● Work instructions: Copy the following lines exactly as they appear.

● Raw data:
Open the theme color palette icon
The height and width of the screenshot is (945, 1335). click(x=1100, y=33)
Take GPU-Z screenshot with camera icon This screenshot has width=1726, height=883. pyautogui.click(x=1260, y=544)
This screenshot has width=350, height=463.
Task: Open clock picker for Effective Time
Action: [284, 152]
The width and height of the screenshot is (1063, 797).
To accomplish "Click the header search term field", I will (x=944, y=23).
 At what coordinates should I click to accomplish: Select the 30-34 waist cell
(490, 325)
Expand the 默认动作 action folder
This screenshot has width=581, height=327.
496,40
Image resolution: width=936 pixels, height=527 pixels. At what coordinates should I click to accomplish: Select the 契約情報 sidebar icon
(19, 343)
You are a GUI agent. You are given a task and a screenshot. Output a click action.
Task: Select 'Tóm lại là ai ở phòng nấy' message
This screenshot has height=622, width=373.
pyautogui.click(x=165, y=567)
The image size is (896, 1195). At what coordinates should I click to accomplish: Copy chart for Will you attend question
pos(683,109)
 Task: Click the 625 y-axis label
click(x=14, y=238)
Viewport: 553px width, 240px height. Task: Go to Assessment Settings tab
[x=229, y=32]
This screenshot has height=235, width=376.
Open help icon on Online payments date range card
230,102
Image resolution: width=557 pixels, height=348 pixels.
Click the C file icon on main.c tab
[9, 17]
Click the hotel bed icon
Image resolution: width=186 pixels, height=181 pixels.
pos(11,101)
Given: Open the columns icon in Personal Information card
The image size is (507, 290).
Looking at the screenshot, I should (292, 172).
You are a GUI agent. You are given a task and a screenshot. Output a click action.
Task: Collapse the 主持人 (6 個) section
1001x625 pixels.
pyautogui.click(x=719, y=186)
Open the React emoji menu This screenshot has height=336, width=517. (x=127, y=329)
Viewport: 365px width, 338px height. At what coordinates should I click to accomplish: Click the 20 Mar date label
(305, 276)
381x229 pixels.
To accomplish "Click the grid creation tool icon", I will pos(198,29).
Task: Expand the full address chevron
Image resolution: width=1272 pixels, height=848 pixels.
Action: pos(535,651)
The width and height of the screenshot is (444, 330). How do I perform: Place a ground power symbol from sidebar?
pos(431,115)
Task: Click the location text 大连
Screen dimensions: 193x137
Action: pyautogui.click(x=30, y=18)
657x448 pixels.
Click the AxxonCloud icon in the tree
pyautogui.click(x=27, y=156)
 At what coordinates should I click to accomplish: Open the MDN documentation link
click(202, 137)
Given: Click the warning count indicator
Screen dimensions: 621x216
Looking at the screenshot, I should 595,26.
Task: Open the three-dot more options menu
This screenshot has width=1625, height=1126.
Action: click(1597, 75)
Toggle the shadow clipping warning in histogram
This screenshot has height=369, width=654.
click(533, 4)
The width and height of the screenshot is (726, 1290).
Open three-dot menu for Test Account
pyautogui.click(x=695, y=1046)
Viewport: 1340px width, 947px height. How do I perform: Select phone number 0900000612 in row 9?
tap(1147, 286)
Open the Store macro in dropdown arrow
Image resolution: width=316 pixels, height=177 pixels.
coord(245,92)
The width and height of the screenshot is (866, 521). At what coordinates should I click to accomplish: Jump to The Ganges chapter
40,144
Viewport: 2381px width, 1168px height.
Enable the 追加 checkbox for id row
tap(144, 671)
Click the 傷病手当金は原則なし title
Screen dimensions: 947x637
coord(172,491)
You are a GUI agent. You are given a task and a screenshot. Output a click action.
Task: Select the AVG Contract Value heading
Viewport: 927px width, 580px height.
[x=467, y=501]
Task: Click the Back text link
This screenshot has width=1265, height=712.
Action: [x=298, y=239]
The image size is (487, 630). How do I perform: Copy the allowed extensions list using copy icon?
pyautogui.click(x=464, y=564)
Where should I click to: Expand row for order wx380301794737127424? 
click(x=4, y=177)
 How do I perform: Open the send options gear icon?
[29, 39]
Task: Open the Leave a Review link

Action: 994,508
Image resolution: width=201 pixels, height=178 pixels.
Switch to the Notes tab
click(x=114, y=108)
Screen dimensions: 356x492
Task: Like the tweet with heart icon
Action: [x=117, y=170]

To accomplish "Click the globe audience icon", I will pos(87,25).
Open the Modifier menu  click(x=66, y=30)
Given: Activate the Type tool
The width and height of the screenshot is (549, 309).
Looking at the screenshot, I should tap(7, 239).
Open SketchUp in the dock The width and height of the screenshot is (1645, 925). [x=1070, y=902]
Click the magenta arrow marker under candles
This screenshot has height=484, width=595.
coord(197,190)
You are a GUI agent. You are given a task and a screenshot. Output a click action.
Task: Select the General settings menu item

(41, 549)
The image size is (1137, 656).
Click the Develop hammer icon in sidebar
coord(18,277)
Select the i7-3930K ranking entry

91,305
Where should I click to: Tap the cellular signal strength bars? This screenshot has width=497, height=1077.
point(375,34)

● Exercise result:
Open the theme color palette icon
The height and width of the screenshot is (945, 1335). click(x=1100, y=33)
Take GPU-Z screenshot with camera icon This screenshot has width=1726, height=883. pyautogui.click(x=1260, y=544)
This screenshot has width=350, height=463.
Task: Open clock picker for Effective Time
Action: [284, 152]
The width and height of the screenshot is (1063, 797).
To accomplish "Click the header search term field", I will (x=944, y=23).
 At what coordinates should I click to accomplish: Select the 30-34 waist cell
(490, 325)
Expand the 默认动作 action folder
This screenshot has width=581, height=327.
496,40
Image resolution: width=936 pixels, height=527 pixels. At what coordinates should I click to accomplish: Select the 契約情報 sidebar icon
(19, 343)
You are a GUI agent. You are given a task and a screenshot. Output a click action.
Task: Select 'Tóm lại là ai ở phòng nấy' message
This screenshot has height=622, width=373.
pyautogui.click(x=165, y=567)
The image size is (896, 1195). At what coordinates should I click to accomplish: Copy chart for Will you attend question
pos(683,109)
 Task: Click the 625 y-axis label
click(x=14, y=238)
Viewport: 553px width, 240px height. Task: Go to Assessment Settings tab
[x=229, y=32]
This screenshot has height=235, width=376.
Open help icon on Online payments date range card
230,102
Image resolution: width=557 pixels, height=348 pixels.
Click the C file icon on main.c tab
[9, 17]
Click the hotel bed icon
Image resolution: width=186 pixels, height=181 pixels.
pos(11,101)
Given: Open the columns icon in Personal Information card
The image size is (507, 290).
Looking at the screenshot, I should (292, 172).
You are a GUI agent. You are given a task and a screenshot. Output a click action.
Task: Collapse the 主持人 (6 個) section
1001x625 pixels.
pyautogui.click(x=719, y=186)
Open the React emoji menu This screenshot has height=336, width=517. (x=127, y=329)
Viewport: 365px width, 338px height. At what coordinates should I click to accomplish: Click the 20 Mar date label
(305, 276)
381x229 pixels.
To accomplish "Click the grid creation tool icon", I will pos(198,29).
Task: Expand the full address chevron
Image resolution: width=1272 pixels, height=848 pixels.
Action: pos(535,651)
The width and height of the screenshot is (444, 330). How do I perform: Place a ground power symbol from sidebar?
pos(431,115)
Task: Click the location text 大连
Screen dimensions: 193x137
Action: pyautogui.click(x=30, y=18)
657x448 pixels.
Click the AxxonCloud icon in the tree
pyautogui.click(x=27, y=156)
 At what coordinates should I click to accomplish: Open the MDN documentation link
click(202, 137)
Given: Click the warning count indicator
Screen dimensions: 621x216
Looking at the screenshot, I should 595,26.
Task: Open the three-dot more options menu
This screenshot has width=1625, height=1126.
Action: click(1597, 75)
Toggle the shadow clipping warning in histogram
This screenshot has height=369, width=654.
click(533, 4)
The width and height of the screenshot is (726, 1290).
Open three-dot menu for Test Account
pyautogui.click(x=695, y=1046)
Viewport: 1340px width, 947px height. How do I perform: Select phone number 0900000612 in row 9?
tap(1147, 286)
Open the Store macro in dropdown arrow
Image resolution: width=316 pixels, height=177 pixels.
coord(245,92)
The width and height of the screenshot is (866, 521). At what coordinates should I click to accomplish: Jump to The Ganges chapter
40,144
Viewport: 2381px width, 1168px height.
Enable the 追加 checkbox for id row
tap(144, 671)
Click the 傷病手当金は原則なし title
Screen dimensions: 947x637
coord(172,491)
You are a GUI agent. You are given a task and a screenshot. Output a click action.
Task: Select the AVG Contract Value heading
Viewport: 927px width, 580px height.
[x=467, y=501]
Task: Click the Back text link
This screenshot has width=1265, height=712.
Action: [x=298, y=239]
The image size is (487, 630). How do I perform: Copy the allowed extensions list using copy icon?
pyautogui.click(x=464, y=564)
Where should I click to: Expand row for order wx380301794737127424? 
click(x=4, y=177)
 How do I perform: Open the send options gear icon?
[29, 39]
Task: Open the Leave a Review link

Action: 994,508
Image resolution: width=201 pixels, height=178 pixels.
Switch to the Notes tab
click(x=114, y=108)
Screen dimensions: 356x492
Task: Like the tweet with heart icon
Action: [x=117, y=170]

To accomplish "Click the globe audience icon", I will pos(87,25).
Open the Modifier menu  click(x=66, y=30)
Given: Activate the Type tool
The width and height of the screenshot is (549, 309).
Looking at the screenshot, I should tap(7, 239).
Open SketchUp in the dock The width and height of the screenshot is (1645, 925). [x=1070, y=902]
Click the magenta arrow marker under candles
This screenshot has height=484, width=595.
coord(197,190)
You are a GUI agent. You are given a task and a screenshot. Output a click action.
Task: Select the General settings menu item

(41, 549)
The image size is (1137, 656).
Click the Develop hammer icon in sidebar
coord(18,277)
Select the i7-3930K ranking entry

91,305
Where should I click to: Tap the cellular signal strength bars? This screenshot has width=497, height=1077.
point(375,34)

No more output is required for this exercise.